What’s coming up on Arcana in 2016?


Caricature du Maître d’Arcueil, Erik Satie

A question. What do Janet Jackson, Steve Hackett, Gary Numan and Cesar dog food have in common?

I’ll let you ponder the answer while setting out what Arcana has planned for some of 2016! We’ve already wished you a happy new year but having survived the first week back this is a great chance to let you know what we have planned for the year ahead.

We plan to make much more of the links between classical and pop music this year – so you can expect further episodes of The Borrowers (which already includes Manfred Mann, Plan B, Village People and Greg Lake), interviews with artists who like to work in both areas of music, and reviews of albums that appeal to both sides.

These will include the forthcoming James Holden and Luke Abbott album, a homage to Terry Riley – and we might even delve into the daunting prospect of Rick Wakeman and Alice Cooper celebrating the 40th anniversary of Pink Floyd’s Wish You Were Here, with large orchestra in tow!

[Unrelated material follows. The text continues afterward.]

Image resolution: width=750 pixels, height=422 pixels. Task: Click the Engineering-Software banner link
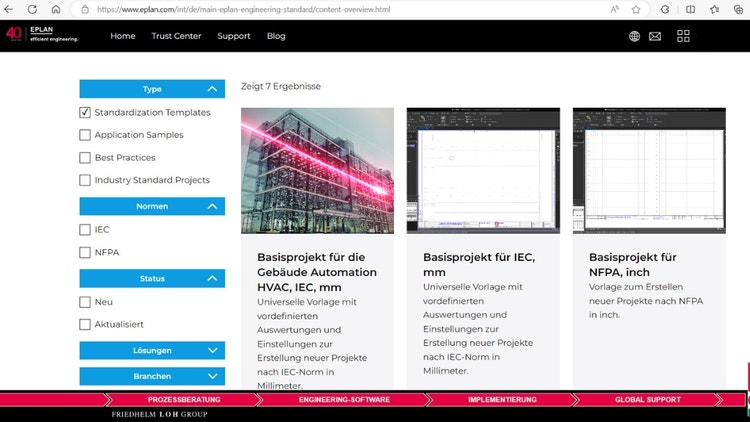tap(343, 400)
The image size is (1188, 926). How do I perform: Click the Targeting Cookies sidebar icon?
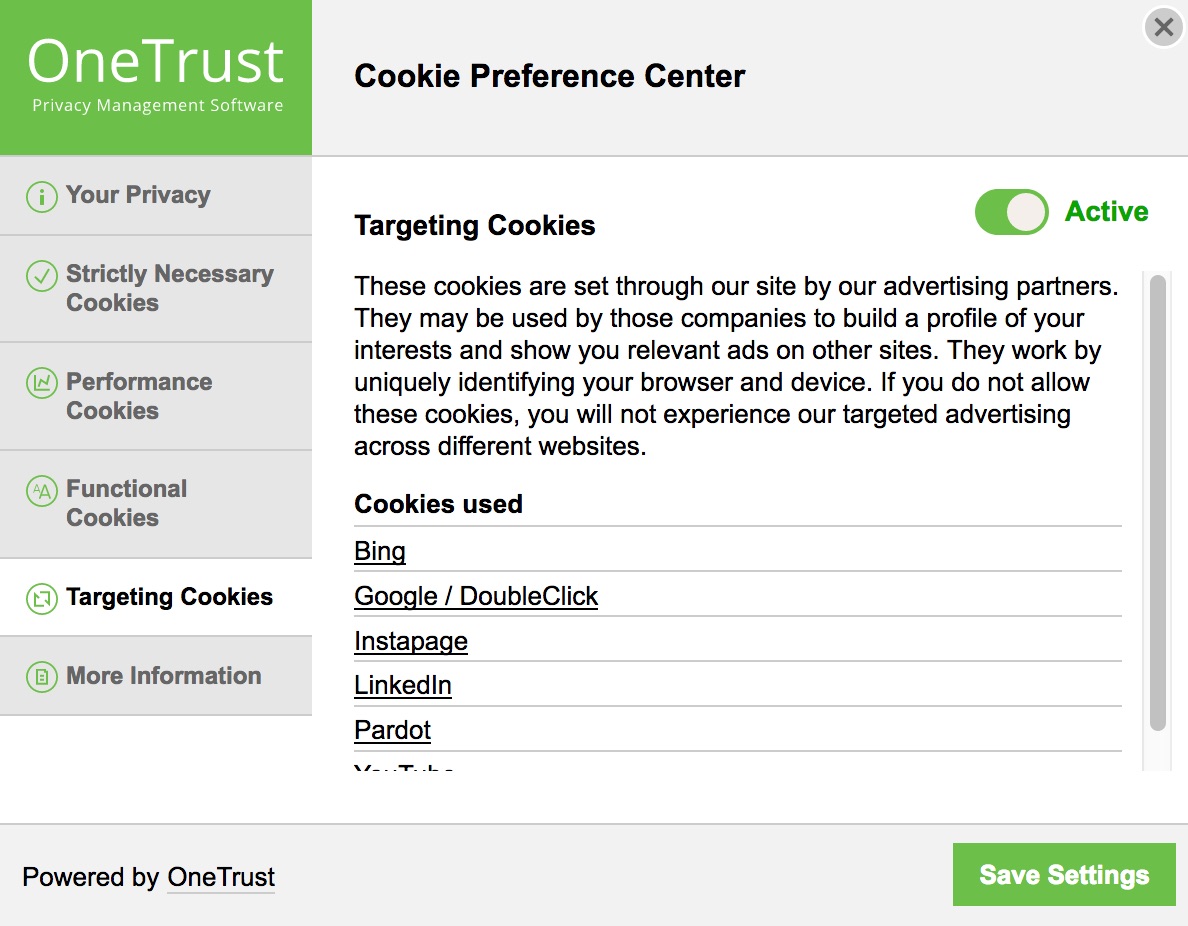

There is so much variety and depth in this area to explore. We also hope to hear from the artists themselves, whether electronic, prog, jazz or ‘other’.


Arcana will also be training the spotlight on two composers who have been a big influence on pop music, albeit in very different ways. 2016 is the 150th anniversary of the birth of Erik Satie, and we will explore his influence on pop music from several directions. A good contrast to Satie’s music can be found in the work of Hungarian composer Béla Bartók – famously used by Stanley Kubrick in part of The Shining (above). Arcana aims to show the breadth of his writing, as well as illustrating how rock music can be said to trace back through his work. Kicking off, Richard Whitehouse will be covering James Ehnes and Andrew Armstrong playing Bartók in a concert from the Wigmore Hall tonight.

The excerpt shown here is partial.